The bottom line is that USB Type-C devices should enable faster data transfers and charge times than previous models. However, the exact specifications depend on what the manufacturers decide to implement and aren’t intrinsically linked to the port type.
One port for everything
In addition to power and data, USB Type-C is designed to support a wide variety of different modes and standards too, positioning it as a one-size-fits-all solution for a selection of technologies. A number of audio and video modes are supported, setting up the connector to become a replacement for the 3.5mm headphone jack and the HDMI cable.
For audio, the connector supports digital audio via the USB Audio Class specification, of which version 3.0 is the latest. Analog headsets are also supported over the connector through the Audio Adapter Accessory Mode, which repurposes the port’s SBU and CC pins for left, right, and microphone connections. With a pass-through connector, devices can also be charged up with 5V/500mA worth of power.
USB-C supports both audio and video standards over the connector too.
Video over the connector can come in a number of different forms, these include HDMI, superMHL, and DisplayPort standards. These are enabled via Alternate Mode which frees up the SBU and high-speed data pins for use with other standards. HDMI Alt mode is available via a converter cable, enabling up to a 4K resolution, surround sound, and even 3D content playback.
Display Port over USB-C is supported with both USB 2.0, 3.1 and Thunderbolt specced connectors, offering up to 4K 60Hz 24-bit HDR playback, a maximum 8K resolution, and multi-channel audio. Finally, superMHL again works with USB 2.0 and 3.1 speeds over the Type-C connector, with 4K and 8K resolutions at up to 60fps supported on fast enough setups. Dolby Atmos surround sound is incorporated, as is backward compatibility with existing MHL specifications.
However, all of these modes also require additional hardware and software support behind the port, so checking the compatibility of your device is a must.
I keep hearing USB C elsewhere, which is it?
While USB Type-C is the official name for the standard, mainstream usage often drops down to just USB C. On many articles on Android Authority and throughout the web you’ll probably hear a bit of both. Again no one way is wrong, though USB Type-C is technically more accurate.

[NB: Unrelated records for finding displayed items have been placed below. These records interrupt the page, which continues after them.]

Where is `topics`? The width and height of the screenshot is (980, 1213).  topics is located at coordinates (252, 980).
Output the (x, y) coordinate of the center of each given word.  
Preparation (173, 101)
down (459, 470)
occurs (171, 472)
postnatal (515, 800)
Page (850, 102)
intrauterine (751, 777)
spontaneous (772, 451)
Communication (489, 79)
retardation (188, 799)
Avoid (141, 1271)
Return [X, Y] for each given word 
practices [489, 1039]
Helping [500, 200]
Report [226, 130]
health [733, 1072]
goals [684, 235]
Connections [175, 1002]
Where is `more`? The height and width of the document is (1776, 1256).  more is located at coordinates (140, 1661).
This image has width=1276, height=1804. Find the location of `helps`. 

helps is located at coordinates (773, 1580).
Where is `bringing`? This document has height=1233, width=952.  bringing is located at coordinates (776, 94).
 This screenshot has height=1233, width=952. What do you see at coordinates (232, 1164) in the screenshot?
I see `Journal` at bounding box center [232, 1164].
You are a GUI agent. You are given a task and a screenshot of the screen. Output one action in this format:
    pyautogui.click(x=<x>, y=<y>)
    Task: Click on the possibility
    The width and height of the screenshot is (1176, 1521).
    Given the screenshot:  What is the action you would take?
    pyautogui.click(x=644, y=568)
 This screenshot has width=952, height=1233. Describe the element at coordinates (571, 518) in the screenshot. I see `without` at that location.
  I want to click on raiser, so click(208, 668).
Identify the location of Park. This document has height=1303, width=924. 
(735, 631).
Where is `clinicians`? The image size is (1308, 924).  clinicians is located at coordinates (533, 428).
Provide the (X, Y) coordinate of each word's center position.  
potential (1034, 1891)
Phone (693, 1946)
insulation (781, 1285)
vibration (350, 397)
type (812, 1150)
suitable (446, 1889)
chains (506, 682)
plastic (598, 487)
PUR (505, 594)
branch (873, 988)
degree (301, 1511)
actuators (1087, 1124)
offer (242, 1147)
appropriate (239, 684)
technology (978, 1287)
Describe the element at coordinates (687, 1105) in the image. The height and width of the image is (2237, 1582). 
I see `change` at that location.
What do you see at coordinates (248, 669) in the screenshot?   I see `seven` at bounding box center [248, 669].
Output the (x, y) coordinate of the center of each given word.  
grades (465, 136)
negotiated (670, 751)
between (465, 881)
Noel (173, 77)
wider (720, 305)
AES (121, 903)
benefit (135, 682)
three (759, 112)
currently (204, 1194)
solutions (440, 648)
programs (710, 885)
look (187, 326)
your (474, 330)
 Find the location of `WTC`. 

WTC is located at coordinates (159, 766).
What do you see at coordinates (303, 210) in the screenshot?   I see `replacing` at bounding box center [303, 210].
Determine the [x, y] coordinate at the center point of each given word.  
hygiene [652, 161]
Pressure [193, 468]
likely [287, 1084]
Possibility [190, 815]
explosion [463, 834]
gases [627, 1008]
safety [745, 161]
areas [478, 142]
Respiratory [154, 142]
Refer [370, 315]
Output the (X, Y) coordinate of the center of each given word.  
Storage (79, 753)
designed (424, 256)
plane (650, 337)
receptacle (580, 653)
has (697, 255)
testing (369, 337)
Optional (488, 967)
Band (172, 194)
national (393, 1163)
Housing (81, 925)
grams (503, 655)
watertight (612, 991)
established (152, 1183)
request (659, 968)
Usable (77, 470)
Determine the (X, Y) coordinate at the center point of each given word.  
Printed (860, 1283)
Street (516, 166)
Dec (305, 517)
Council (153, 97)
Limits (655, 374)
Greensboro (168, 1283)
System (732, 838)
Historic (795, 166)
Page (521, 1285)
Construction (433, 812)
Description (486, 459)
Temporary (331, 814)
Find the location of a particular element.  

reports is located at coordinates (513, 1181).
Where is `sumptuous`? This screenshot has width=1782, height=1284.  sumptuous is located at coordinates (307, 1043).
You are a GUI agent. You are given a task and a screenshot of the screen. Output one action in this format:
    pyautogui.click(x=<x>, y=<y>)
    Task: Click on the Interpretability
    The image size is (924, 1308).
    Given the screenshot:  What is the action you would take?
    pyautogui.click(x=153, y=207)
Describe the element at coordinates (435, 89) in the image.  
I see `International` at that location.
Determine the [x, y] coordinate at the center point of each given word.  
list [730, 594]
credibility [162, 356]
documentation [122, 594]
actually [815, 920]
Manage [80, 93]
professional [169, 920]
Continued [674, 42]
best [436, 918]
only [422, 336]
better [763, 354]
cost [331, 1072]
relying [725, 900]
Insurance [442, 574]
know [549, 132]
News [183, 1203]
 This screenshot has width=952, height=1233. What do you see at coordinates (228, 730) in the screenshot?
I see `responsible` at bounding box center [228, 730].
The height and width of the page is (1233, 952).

As you can see from all of the above, USB Type-C is a complicated connector and not just in its physical designs. The standard provides a wider range of possible implementations than ever before, ranging from faster data and power speeds through to extra optional multimedia features.
While this wide range of options is part of the standard’s appeal, it’s also by far the most complicated connector for consumers to understand. A single connector with many features sounds great, but the optional nature of support makes it impossible to tell what a port or cable is capable of just by looking at it. The level of research required by consumers to make sure they buy the right USB Type-C products and cables is higher than for its predecessors, and that’s not a good thing.
There’s much more to USB Type-C than just a reversible connector, but funnily enough, it’s probably that feature alone that makes the cable so appealing for portable consumer electronics.